Turns out we had two bits of code to strip byte-order marks.

author: Leonard Richardson <leonard.richardson@canonical.com> 2013-06-02 19:12:07 -0400
committer: Leonard Richardson <leonard.richardson@canonical.com> 2013-06-02 19:12:07 -0400
commit: 847a8e08e21de9036783feeecd8de93b112f3868 (patch)
tree: 8c9bb1d87d864ed246f7373449d5c03cd3fb4b54 /bs4
parent: 04b7d588f86eeea3af8c28f2010a78e7a5b0b176 (diff)
download: beautifulsoup4-847a8e08e21de9036783feeecd8de93b112f3868.tar.gz
3 files changed, 46 insertions, 38 deletions
diff --git a/bs4/builder/_lxml.py b/bs4/builder/_lxml.py
index 92ace07..fa5d498 100644
--- a/bs4/builder/_lxml.py
+++ b/bs4/builder/_lxml.py
@@ -97,7 +97,7 @@ class LXMLTreeBuilderForXML(TreeBuilder):
         try_encodings = [user_specified_encoding, document_declared_encoding]
         detector = EncodingDetector(markup, try_encodings, is_html)
         for encoding in detector.encodings:
-            yield (markup, encoding, document_declared_encoding, False)
+            yield (detector.markup, encoding, document_declared_encoding, False)
 
     def feed(self, markup):
         if isinstance(markup, bytes):
diff --git a/bs4/dammit.py b/bs4/dammit.py
index a5558d7..9ea432f 100644
--- a/bs4/dammit.py
+++ b/bs4/dammit.py
@@ -213,12 +213,13 @@ class EncodingDetector:
     5. Windows-1252.
     """
     def __init__(self, markup, override_encodings=None, is_html=False):
-        self.markup = markup
         self.override_encodings = override_encodings or []
         self.chardet_encoding = None
         self.is_html = is_html
         self.declared_encoding = None
-        self.sniffed_encoding = None
+
+        # First order of business: strip a byte-order mark.

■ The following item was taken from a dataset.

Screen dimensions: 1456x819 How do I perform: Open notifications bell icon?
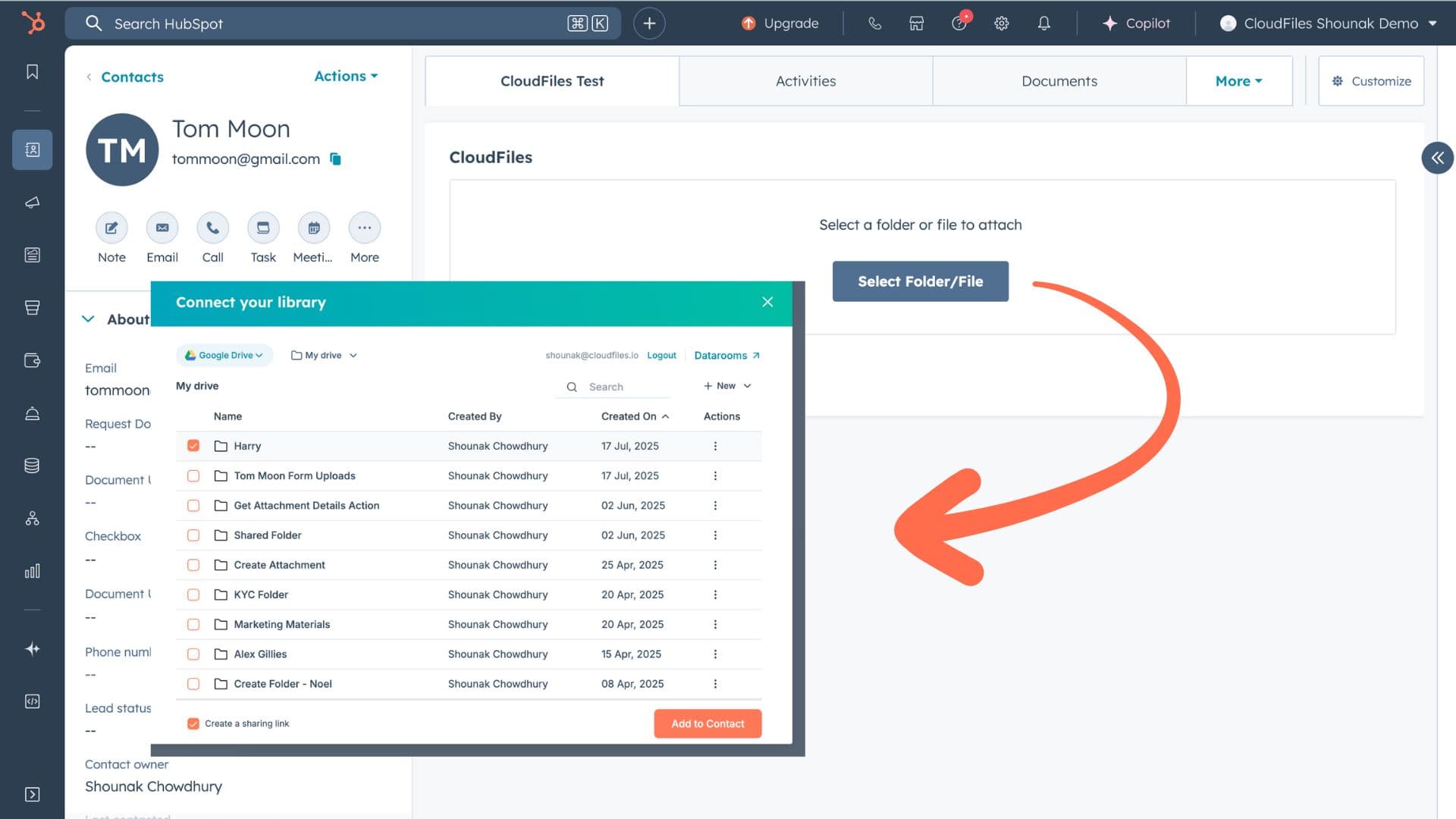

+        self.markup, self.sniffed_encoding = self.strip_byte_order_mark(markup)
 
     def _usable(self, encoding, tried):
         if encoding is not None:
@@ -236,15 +237,21 @@ class EncodingDetector:
             if self._usable(e, tried):
                 yield e
 
+        # Did the document originally start with a byte-order mark
+        # that indicated its encoding?
+        if self._usable(self.sniffed_encoding, tried):
+            yield self.sniffed_encoding
+
+        # Look within the document for an XML or HTML encoding
+        # declaration.
         if self.declared_encoding is None:
-            # Look within the document for an XML or HTML encoding
-            # declaration.
             self.declared_encoding = self.find_declared_encoding(
                 self.markup, self.is_html)
-
         if self._usable(self.declared_encoding, tried):
             yield self.declared_encoding
 
+        # Use third-party character set detection to guess at the
+        # encoding.
         if self.chardet_encoding is None:
             self.chardet_encoding = chardet_dammit(self.markup)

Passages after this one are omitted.